I had swraid 5 crash on my server (3.1.0).

I cannot reproduce this, and I know I don't have the very latest kernel, but
the report might be useful, so here it is:

I removed /dev/sde without setting the drive faulty first.
Because I wasn't using the array, swraid didn't notice.

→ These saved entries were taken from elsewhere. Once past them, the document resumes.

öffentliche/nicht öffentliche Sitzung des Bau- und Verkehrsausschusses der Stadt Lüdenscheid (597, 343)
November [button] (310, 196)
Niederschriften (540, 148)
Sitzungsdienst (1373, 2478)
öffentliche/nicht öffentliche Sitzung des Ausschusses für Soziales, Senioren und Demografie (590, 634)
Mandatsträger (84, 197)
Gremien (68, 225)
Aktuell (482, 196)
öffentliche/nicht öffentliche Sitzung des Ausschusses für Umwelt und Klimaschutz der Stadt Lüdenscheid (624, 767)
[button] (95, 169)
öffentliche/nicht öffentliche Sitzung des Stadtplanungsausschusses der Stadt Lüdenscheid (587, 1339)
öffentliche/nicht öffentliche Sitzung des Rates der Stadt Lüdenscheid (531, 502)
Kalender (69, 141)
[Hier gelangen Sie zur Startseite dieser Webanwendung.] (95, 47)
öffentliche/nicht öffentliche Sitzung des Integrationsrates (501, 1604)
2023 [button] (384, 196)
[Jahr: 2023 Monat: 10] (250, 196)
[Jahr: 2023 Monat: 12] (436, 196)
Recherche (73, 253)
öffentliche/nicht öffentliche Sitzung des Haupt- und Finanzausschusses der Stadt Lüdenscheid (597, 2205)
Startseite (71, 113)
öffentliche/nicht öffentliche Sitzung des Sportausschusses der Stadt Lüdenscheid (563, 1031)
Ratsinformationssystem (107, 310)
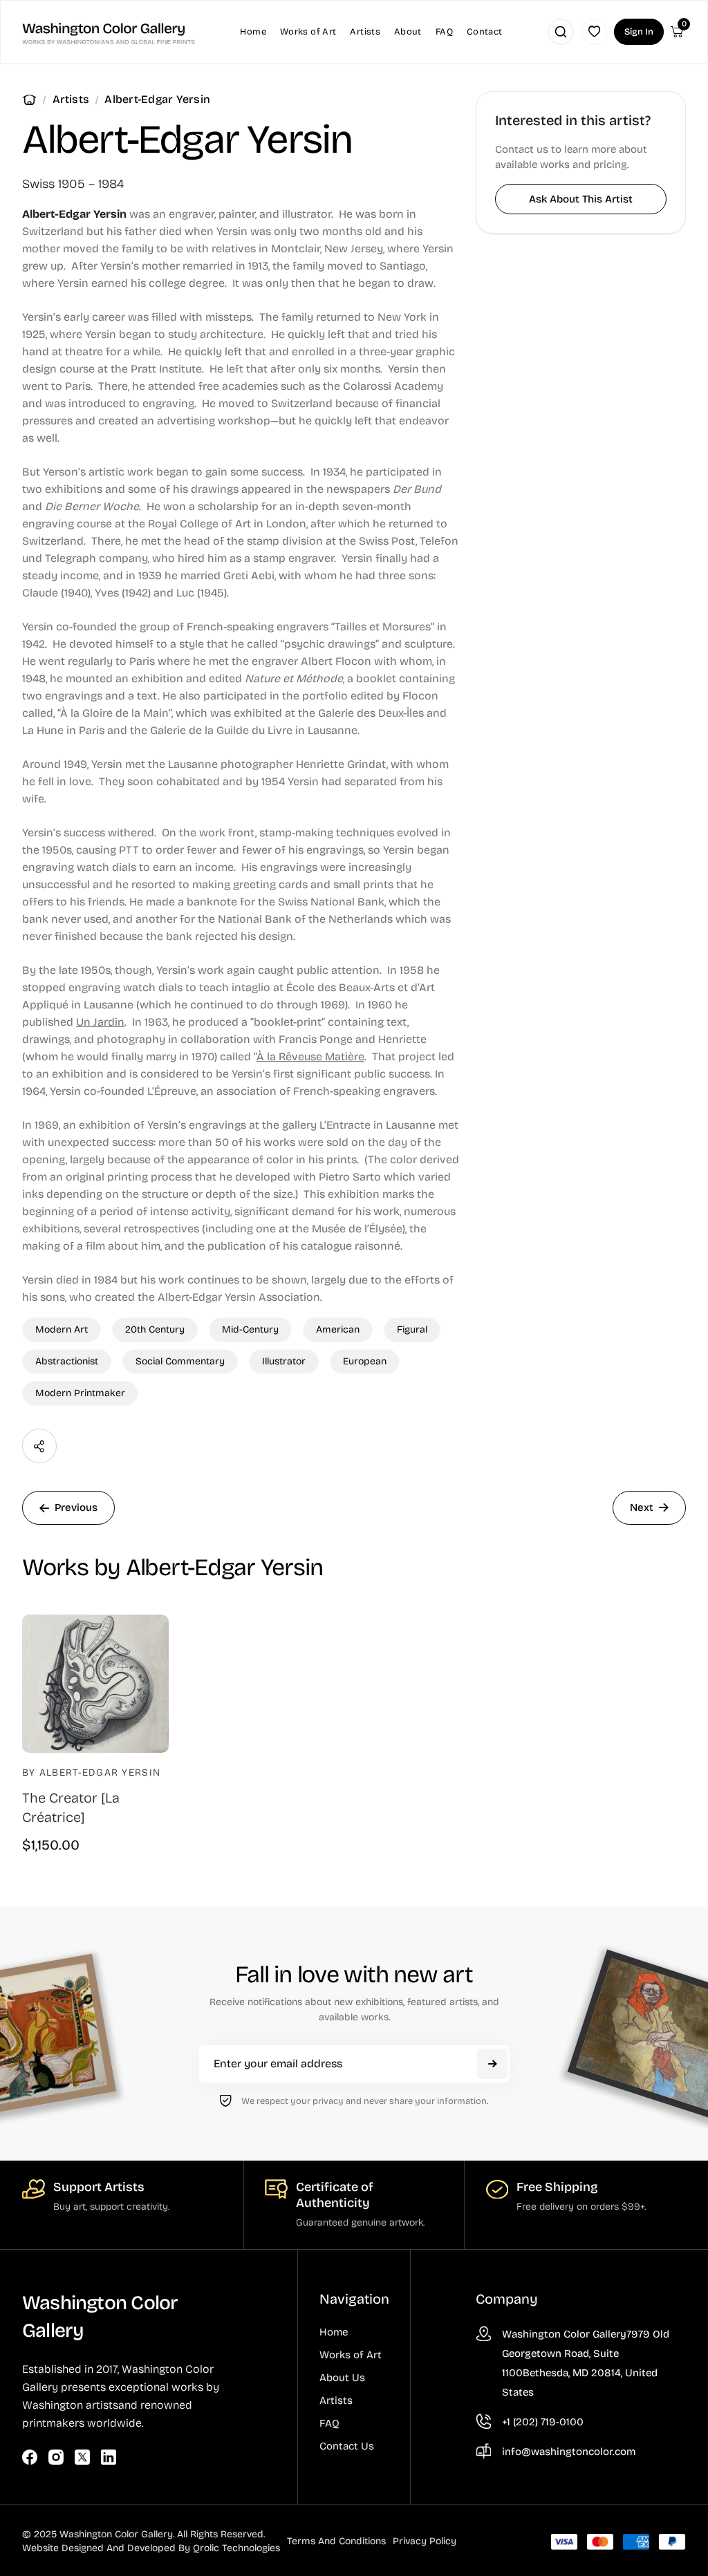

When I tried to do mdadm --set-faulty, I couldn't quite because my /dev/sde1
device was gone.
So, I figured I'd just access the array and let swraid figure out the device
was gone.

When I did so, this is what happened (captured on serial console):

Did kernel watchdog trigger too quickly?
Kernel panic - not syncing: Watchdog detected hard LOCKUP on cpu 0                                       

Thanks,
Marc

sd 8:2:0:0: rejecting I/O to offline device
end_request: I/O error, dev sde, sector 2656224
Buffer I/O error on device sde, logical block 332028
Buffer I/O error on device sde, logical block 332029
Buffer I/O error on device sde, logical block 332030
Buffer I/O error on device sde, logical block 332031
Buffer I/O error on device sde, logical block 332032
Buffer I/O error on device sde, logical block 332033
Buffer I/O error on device sde, logical block 332034
Buffer I/O error on device sde, logical block 332035
sd 8:2:0:0: rejecting I/O to offline device
ata9.02: exception Emask 0x10 SAct 0x0 SErr 0x4050000 action 0xf
ata9.02: SError: { PHYRdyChg CommWake DevExch }
ata9.00: revalidation failed (errno=-5)
ata9.03: revalidation failed (errno=-5)
md/raid:md5: Disk failure on sde1, disabling device.
md/raid:md5: Operation continuing on 4 devices.
BUG: unable to handle kernel NULL pointer dereference at 00000070
IP: [<f85d42fa>] handle_stripe+0x24b/0x18d7 [raid456]
*pdpt = 0000000012dd3001 *pde = 0000000000000000 
Oops: 0000 [#1] SMP 
Modules linked in: ppdev lp tun autofs4 raid456 async_raid6_recov async_pq raid6_pq async_xor xor async_memcpy async_tx sata_mv kl5kusb105 ftdi_sio keyspan nfsd nfs lockd fscache auth_rpcgss nfs_acl sunrpc ipt_REJECT xt_state xt_tcpudp ipt_LOG iptable_mangle iptable_filter ipv6 deflate zlib_deflate ctr twofish_generic twofish_i586 twofish_common camellia serpent cast5 des_generic cryptd aes_i586 aes_generic xcbc rmd160 sha512_generic sha256_generic crypto_null af_key isofs fuse blowfish cbc dm_crypt dm_mirror dm_region_hash dm_log lm85 hwmon_vid dm_snapshot dm_mod iptable_nat ip_tables nf_conntrack_ftp ipt_MASQUERADE nf_nat nf_conntrack_ipv4 nf_defrag_ipv4 x_tables nf_conntrack sg st snd_hda_codec_hdmi snd_hda_codec_realtek snd_hda_intel snd_hda_codec snd_cmipci snd_opl3_lib snd_ens1371 sn
 d_hwdep gameport snd_mpu401_uart snd_seq_midi snd_rawmidi snd_pcm_oss snd_ac97_codec ac97_bus snd_mixer_oss snd_pcm eeepc_wmi asus_wmi snd_seq_dummy rfkill snd_seq_oss snd_seq_midi_event snd_seq video pl2303 ati_remote usbserial pci_hotplug backlight snd_timer snd_seq_device wmi pcspkr processor parport_pc thermal_sys r8169 hwmon parport evdev button xhci_hcd intel_agp ehci_hcd sata_sil24 intel_gtt agpgart snd rtc_cmos i2c_i801 tpm_tis usbcore soundcore snd_page_alloc [last unloaded: kl5kusb105]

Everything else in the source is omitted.